The Dominican Priory of Sudbury or Sudbury Priory, was a medieval priory of the Dominican Order, also known as the Order of Friar Preachers or "Black Friars", in the town of Sudbury, Suffolk, England. The community was dispersed and the buildings demolished during the English Reformation in the 16th century. The materials were used to construct a large house on the same site, which survived into the 19th century.

==History==
The Dominican Friars had arrived in England in about 1224, and came to Sudbury in 1272 when Baldwin de Shimperling and his wife Mabilla had a house built for them, supported by an endowment. Originally sited on 5 acres of land, the priory site was added to a number of times in the following century, including a gift in 1352 of more than 8 acres by Nigel Theobald, the father of Simon Sudbury, later the Archbishop of Canterbury. In 1380, Simon himself donated a 20 feet square plot of land at a nearby spring, so that an underground conduit could be constructed to the priory for a fresh water supply; however, local opposition to the scheme caused a five year delay, and was only completed after the friars had applied for and received royal protection. The site included a priory church dedicated to Saint Saviour. A number of prominent local families had tombs in the church, including the Giffords, Cressenons, Walgraves and St. Quentins. The heart of the exiled lawyer, Sir Thomas Weyland, is said to have been interred at the priory church after his death in 1298. A notable figure in the priory community was John Hodgkins or Hodgkin, who was appointed provincial superior of the Dominicans in England in 1527 and was granted a house and garden inside the priory grounds; he later became the Protestant Bishop of Bedford.
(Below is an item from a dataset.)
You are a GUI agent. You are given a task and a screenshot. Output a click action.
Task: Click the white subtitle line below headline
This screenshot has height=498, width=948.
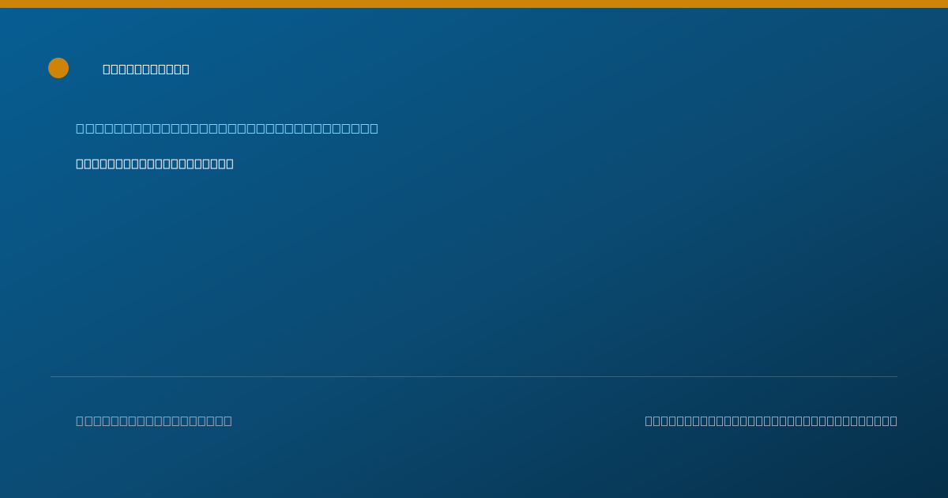coord(155,164)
During the tenure of John Cotton, the last prior, the priory was suppressed as part of the Dissolution of the Monasteries. The value of the estate was estimated at £222 and 18 shillings. In October 1539, the priory estate and buildings were granted to Thomas Eden, the Clerk of the King's Council and his wife, Griselda. They had the church and friars' house demolished and a large house built in its place. This stood about 50 yards back from Friar Street until about 1820, when it was demolished by its owner, James Marriott. He planned to reuse the materials in building a new church at his estate at Twinstead, which was never completed. During the demolition, a number of old tombs were uncovered; one stone sarcophagus was reused as a horse trough at the Maldon Grey pub in Sudbury, but had been broken up by the turn of the 20th century.

The only surviving elements of the original priory are the half timbered gatehouse in Friars Street, which dates from about 1500 and is a Grade II* listed building, and three 15th-century dwelling houses at 62a-64 Friars Street, which originally formed part of the priory complex and are Grade II listed.